[Begin Dataset excerpts]
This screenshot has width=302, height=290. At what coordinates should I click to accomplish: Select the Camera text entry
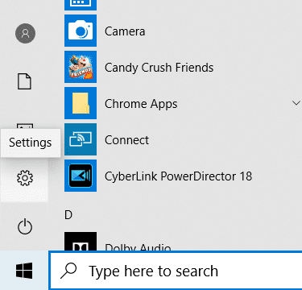pos(125,31)
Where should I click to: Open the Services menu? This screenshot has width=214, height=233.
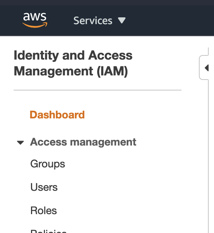coord(99,20)
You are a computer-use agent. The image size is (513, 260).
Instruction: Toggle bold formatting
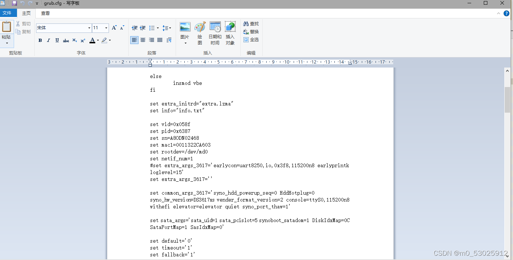click(x=40, y=40)
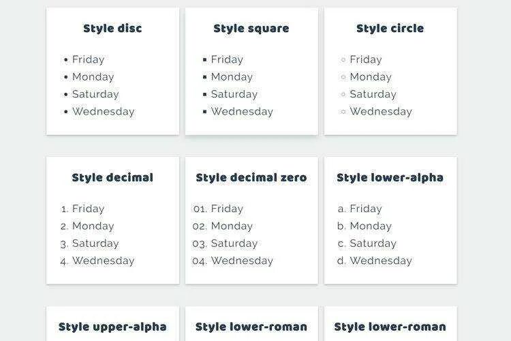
[End Dataset excerpts]
**The exercise**
Can you write out every line of the records above word for word, leaving the pictures out?

**Complete answer**
This screenshot has width=302, height=290. At what coordinates should I click to accomplish: Select the Camera text entry
pos(125,31)
Where should I click to: Open the Services menu? This screenshot has width=214, height=233.
coord(99,20)
You are a computer-use agent. The image size is (513, 260).
Instruction: Toggle bold formatting
click(x=40, y=40)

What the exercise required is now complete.